Enfin, nous pourrions également citer les travaux d’Appelle (Appelle et Goodnow, 1970 ; Appelle, Gravetter et Davidson, 1980), qui ont permis l’émergence de procédés métriques pour l’estimation des longueurs. Ce procédé se décline sous deux formes selon le mode de référence :

  • soit le sujet se réfère à des indices internes, le sujet compte par exemple le temps nécessaire pour relier deux points ;
  • soit le sujet se réfère à des indices externes, et dans ce cas, les doigts ou la main sont utilisés comme des règles.
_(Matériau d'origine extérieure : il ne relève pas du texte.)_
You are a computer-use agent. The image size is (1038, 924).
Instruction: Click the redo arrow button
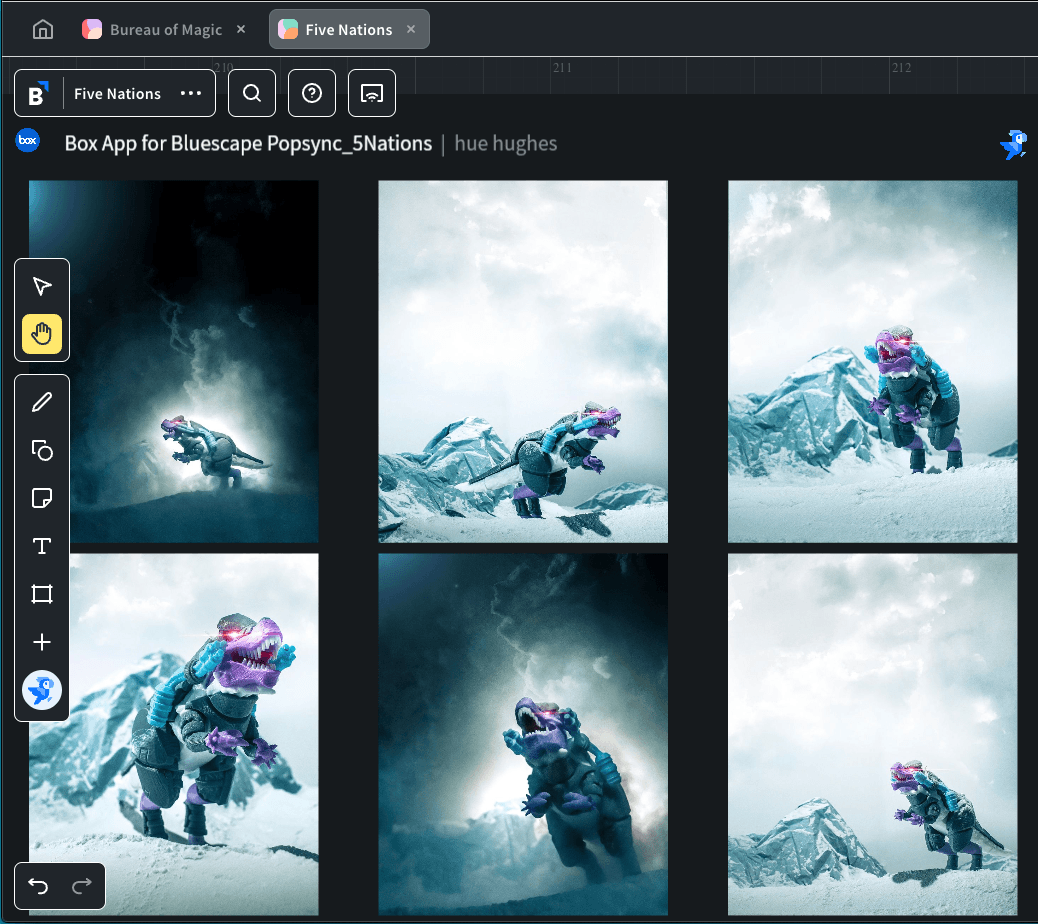click(82, 886)
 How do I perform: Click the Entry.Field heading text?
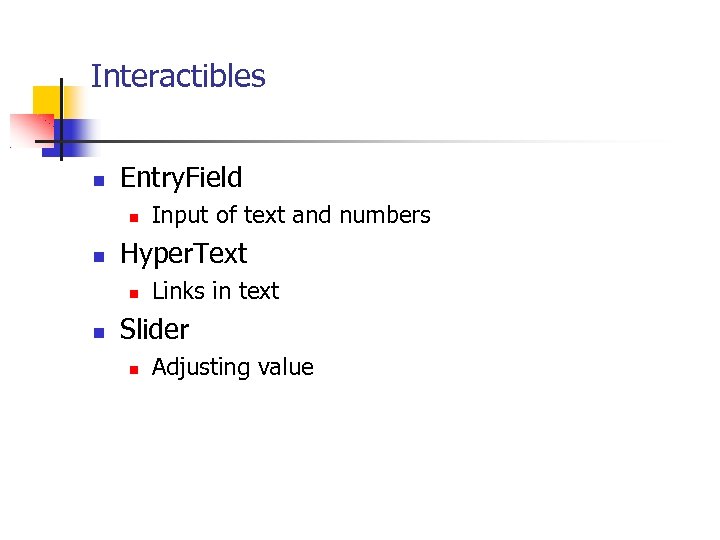[181, 178]

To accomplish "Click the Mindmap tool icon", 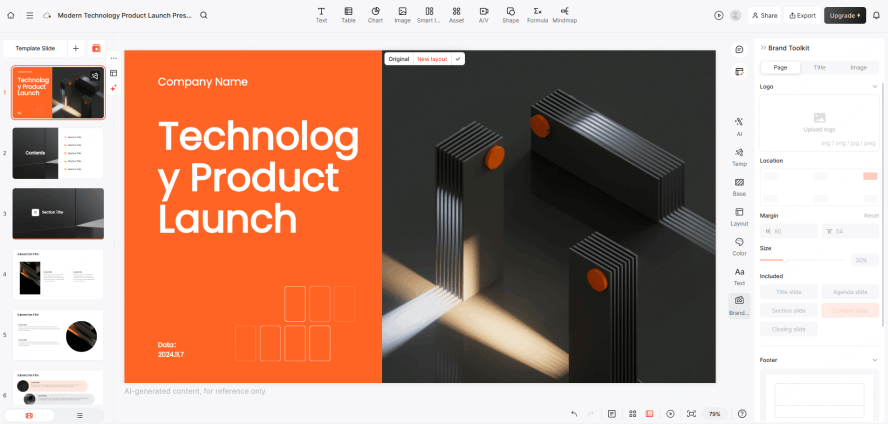I will (x=564, y=15).
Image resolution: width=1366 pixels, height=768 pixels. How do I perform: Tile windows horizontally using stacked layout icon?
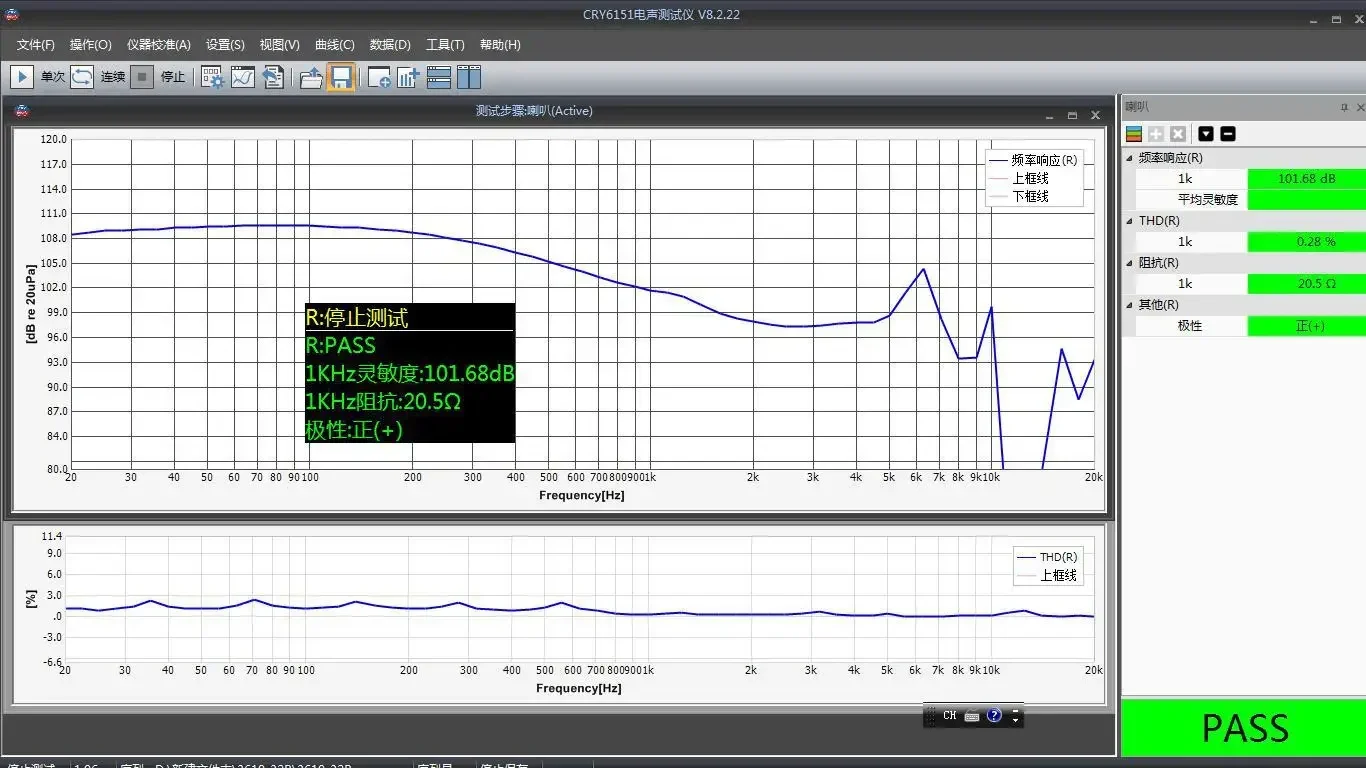[439, 77]
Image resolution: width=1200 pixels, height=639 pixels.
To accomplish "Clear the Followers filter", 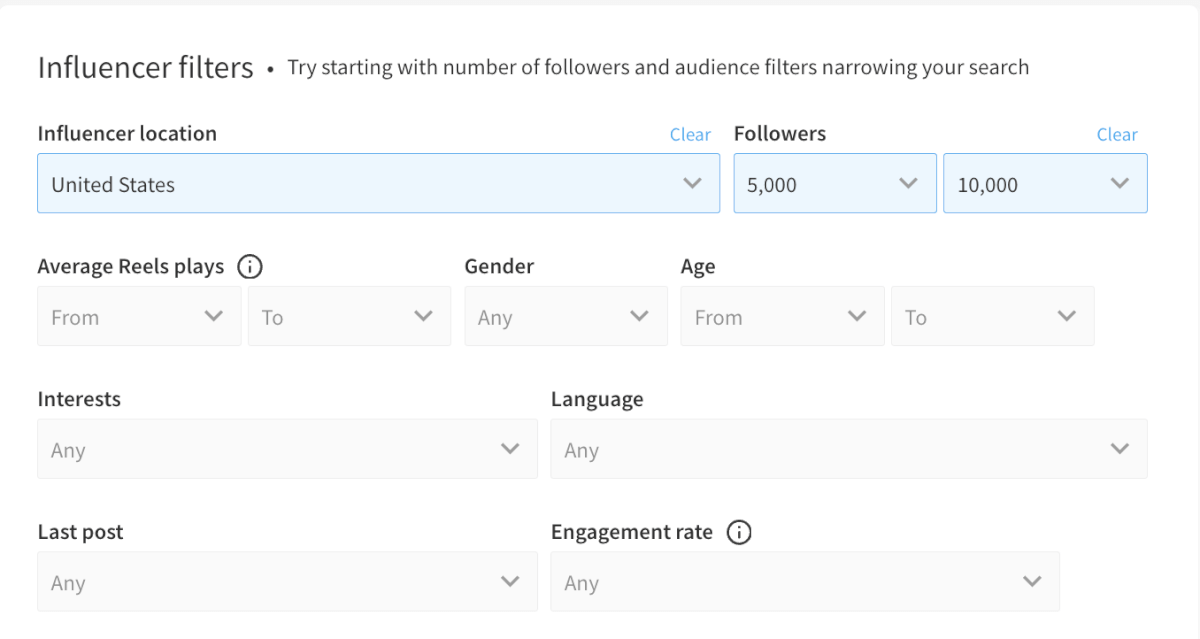I will click(1117, 134).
Des parallèles et des regroupements peuvent être établis entre toutes ces approches. Toutes les descriptions ou presque parlent d’un mouvement par « traçage ». Nous pourrions rapprocher cette procédure de celle de « suivi de contour » déterminée par Klatzky et Lederman (1987) où le sujet suit littéralement le contour de l’objet pour extraire des informations telles que la forme précise. Le « balayage » (ou grands gestes) décrit à la fois par Hippus et par Davidson est une procédure permettant l’obtention d’informations générales sur l’objet (forme globale, relations géométriques entre les parties,...) en ce sens, il se rapproche de la procédure « d’enveloppement » avec en plus une notion de déplacement absente chez Klatzky et Lederman (1987). Le recouvrement de Davidson pourrait également être associé à cet enveloppement sous sa forme statique. Nous verrons, dans la suite de notre travail, que pour compenser l’action de refermer les doigts sur l’objet, possible sur les objets mais pas sur des surfaces planes, nous réintégrerons une dynamique de mouvement dans cette procédure d’enveloppement. Toutes ces tentatives de descriptions successives ont eu comme objectif de comprendre comment un sujet recherche de l’information, à partir de ses mouvements et parallèlement, comment ces procédures exploratoires permettent d’extraire de l’information. L’émergence de ce double questionnement trouvera son aboutissement dans la notion de diagnosticité, avec les processus de haut en bas et de bas en haut. De plus, nous retrouvons également une situation de résolution de problème. Le sujet met en lien ses mouvements et postures avec les informations obtenues, puis modifier ses actions pour agir sur le type d’informations recherchées (vérification du principe de cause à effet) et enfin mettre volontairement en place des procédures exploratoires pour rechercher des informations précises. Les travaux les plus aboutis sont sans doute ceux de Klatzky et Lederman. Ces auteurs définissent des critères très précis pour distinguer les procédures exploratoires et ont effectué maintes expériences pour comprendre les procédures.